With the exception of inactivated influenza vaccines, none of the vaccines routinely recommended for children 6 years and younger currently contain thimerosal as a preservative (FDA 2005). Some of those vaccines still contain trace amounts of thimerosal that is added during their manufacture. However, mercury exposures resulting from use of thimerosal in vaccine manufacturing processes are 50 times lower than exposures resulting from use of thimerosal as a preservative. Based on the removal or reduction of thimerosal in vaccines, it has been estimated that the maximum ethylmercury exposure an infant could receive through vaccines has been reduced by 95%. Limited supplies of thimerosal-free or thimerosal-reduced influenza vaccines are available for use in children and pregnant women and the FDA is working with manufacturers to increase those supplies in the future.

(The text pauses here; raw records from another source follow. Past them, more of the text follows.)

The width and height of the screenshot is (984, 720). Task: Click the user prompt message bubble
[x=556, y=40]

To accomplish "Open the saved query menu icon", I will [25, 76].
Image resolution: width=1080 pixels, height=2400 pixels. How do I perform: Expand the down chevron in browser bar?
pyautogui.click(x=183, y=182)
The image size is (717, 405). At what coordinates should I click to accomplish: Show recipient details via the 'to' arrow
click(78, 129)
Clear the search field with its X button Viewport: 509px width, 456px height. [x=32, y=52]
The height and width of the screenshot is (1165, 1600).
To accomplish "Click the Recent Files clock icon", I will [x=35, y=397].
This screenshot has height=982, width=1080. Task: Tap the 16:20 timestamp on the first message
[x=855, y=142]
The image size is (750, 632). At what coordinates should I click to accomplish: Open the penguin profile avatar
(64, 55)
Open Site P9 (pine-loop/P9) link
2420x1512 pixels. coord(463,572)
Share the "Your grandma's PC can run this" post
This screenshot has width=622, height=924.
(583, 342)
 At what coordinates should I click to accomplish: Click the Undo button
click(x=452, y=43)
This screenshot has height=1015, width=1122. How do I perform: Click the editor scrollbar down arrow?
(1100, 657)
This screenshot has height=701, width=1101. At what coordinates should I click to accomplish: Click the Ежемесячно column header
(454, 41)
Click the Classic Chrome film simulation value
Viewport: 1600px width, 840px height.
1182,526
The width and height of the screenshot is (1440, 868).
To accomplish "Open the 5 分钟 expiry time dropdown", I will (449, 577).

Institute of Medicine reports

Exposure to high levels of mercury can clearly damage the nervous system but harmful effects of exposure to low levels of mercury, such as those associated with use of thimerosal as a preservative in vaccines, have not been demonstrated (IOM 2001). The National Academy of Sciences Institute of Medicine (IOM) assembled a committee of scientists to examine the health implications of thimerosal in vaccines (IOM 2004a). The first IOM report was released in 2001 (IOM 2001). There were very few studies for the committee to review. The most thorough study consisted of data collected by the Centers for Disease Control (CDC) and seven health maintenance organizations (HMOs). The committee concluded that there was insufficient evidence to determine if childhood thimerosal exposure causes neurological disorders such as autism, attention deficit hyperactivity disorder (ADHD), and speech or language delay. The committee stated that the theory that thimerosal could be associated with neurological disorders in children was biologically possible and noted that more studies were needed. The Committee further stated that the decision to remove thimerosal from vaccines was a prudent action in supporting public health goals of reducing mercury exposures in infants and children.

The second report of the IOM Committee was issued in 2004 (IOM 2004b). Autism was the focus of this report. The committee reviewed several studies that were conducted following the first review, including studies from the U.S., Denmark, Sweden, and the United Kingdom. The committee concluded that the body of evidence suggested that thimerosal-containing vaccines did not cause autism. Studies designed to determine possible biologic events in the development of autism following vaccination were also reviewed. The committee concluded there is no evidence that thimerosal in vaccines affects biological processes possibly related to the development of autism.

According to the IOM (IOM 2004b), there is no need for a review of policies for recommendations or schedules of routine childhood vaccines.